Tonja blickte ihn verständnislos an. 'Ein Fahrrad?'
'Ja, das ist so´n Ding mit Pedalen in der Mitte und einem Rad vorne und hinten', sagte Marc. 'Ich brauche nämlich eins.'
Mit einem gekünstelten Lachen legte Tonja ihm die Hand auf den Arm. 'Na, du bist ja heute Morgen ulkig drauf.'
'Ich hatte einen anstrengenden Schulweg', sagte Marc.
Tonja verdrehte die Augen. 'Oh, du Armer, das kann ich dir nachfühlen. Wenn ich den ganzen Tag mit Ce-silly verbringen müsste, würde ich auch drunter leiden.'
'Hm', machte Marc.
'Na komm erst mal mit. Ich wollte dir Janet vorstellen, die vierte in unseren Bunde. Sie ist im Cheerleader-Team und hatte noch einen auswärtigen Wettbewerb, deshalb ist sie heute erst wieder da. Sie waren in Salt Lake City, stell dir vor, und unser Team hat auch noch gewonnen. Und Janet hat sich dort ein Top gekauft, mit Pailletten und...'
'He, vergiss nicht Luft zu holen', brummte Marc.
'...einem Spitzeneinsatz, der letzte Schrei, sag ich dir. Aber sowas gibts hier bei uns in Cortez ja nicht, wenn man hier richtig einkaufen will, dann muss man schon mindestens nach Denver, obwohl das ja auch noch fast Provinz ist. Ich wünschte...'
'Tonja...' Marc unternahm einen weiteren verzweifelten Versuch, ihren Redeschwall zu unterbrechen, doch sie ging gar nicht drauf ein.
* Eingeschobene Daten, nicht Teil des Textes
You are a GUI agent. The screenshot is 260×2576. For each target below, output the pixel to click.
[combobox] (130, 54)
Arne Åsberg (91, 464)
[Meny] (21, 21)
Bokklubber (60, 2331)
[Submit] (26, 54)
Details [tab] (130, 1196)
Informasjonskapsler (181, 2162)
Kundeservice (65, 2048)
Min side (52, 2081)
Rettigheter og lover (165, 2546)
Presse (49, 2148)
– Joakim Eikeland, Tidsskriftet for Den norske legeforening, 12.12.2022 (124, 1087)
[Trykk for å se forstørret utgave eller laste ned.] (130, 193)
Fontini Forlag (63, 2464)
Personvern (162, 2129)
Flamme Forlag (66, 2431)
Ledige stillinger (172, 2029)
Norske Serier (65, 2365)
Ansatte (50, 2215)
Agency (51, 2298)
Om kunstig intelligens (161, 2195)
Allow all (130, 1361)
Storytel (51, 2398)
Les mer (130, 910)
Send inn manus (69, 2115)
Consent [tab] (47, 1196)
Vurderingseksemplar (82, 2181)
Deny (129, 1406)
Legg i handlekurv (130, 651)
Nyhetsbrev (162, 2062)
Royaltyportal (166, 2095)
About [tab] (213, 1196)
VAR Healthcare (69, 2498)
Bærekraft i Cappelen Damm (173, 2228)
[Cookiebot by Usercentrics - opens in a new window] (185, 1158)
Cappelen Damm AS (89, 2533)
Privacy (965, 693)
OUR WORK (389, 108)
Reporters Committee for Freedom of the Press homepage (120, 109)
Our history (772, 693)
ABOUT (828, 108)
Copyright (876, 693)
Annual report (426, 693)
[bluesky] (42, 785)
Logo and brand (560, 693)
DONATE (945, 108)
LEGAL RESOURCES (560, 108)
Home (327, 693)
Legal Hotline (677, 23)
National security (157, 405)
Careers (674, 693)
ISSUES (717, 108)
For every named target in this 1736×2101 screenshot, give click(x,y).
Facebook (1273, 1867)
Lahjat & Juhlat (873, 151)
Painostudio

'Also, das hier ist Janet', stellte sie übergangslos das schlanke rothaarige Mädchen vor, als sie das Grüppchen von Danielle, Anne und der Cheerleaderin erreicht hatten. 'Janet, das ist Marc, unser Gastschüler aus Deutschland. Er wohnt bei Ce-silly, der Arme, wir müssen unbedingt alles dafür tun, ihn drüber wegzutrösten.'
Danielle warf einen viel sagenden Blick auf Tonjas Hand, die noch immer auf Marcs Arm lag. 'Wir müssen aber nicht alle vollen Körpereinsatz leisten, oder?'
fragte sie trocken.
Marc nutzte die Gelegenheit, machte sich von Tonja los, nickte Janet freundlich zu und fragte Danielle: 'Hast du eigenlich Kekse mit? Ich musste mein halbes Frühstück stehen lassen.'Sofort holte Danielle eine angebrochene Kekspackung aus der Tasche und hielt sie ihm hin. Marc nahm sich einen und grinste sie an. 'Wow, danke. Auf dich ist Verlass. Wie heißt es so schön auf Englisch: You just made my day.'
Tonja hob die Augenbrauen, sagte aber nichts, was wahrscheinlich daran lag, dass es in diesem Moment zur ersten Stunde klingelte. Marc, der Tonjas missbilligen Blick aufgefangen hatte, musste unwillkürlich an eine zweite englische Redensart denken, an die er sich aus dem Unterricht erinnerte: Saved by the bell.


Cecillias Tagebuch:
Dienstag, 31. Augsut, abends
Heute hat Marc mich auf dem Weg zur Schule abgefangen. Ich dachte erst, er wollte sich beschweren, weil er mitbekommen hatte, das ich ihm vorgestern eigentlich die Gegend zeigen sollte, aber er fing nur davon an, dass ihm die Natur so gefällt und er den Indian Summer sehen wollte.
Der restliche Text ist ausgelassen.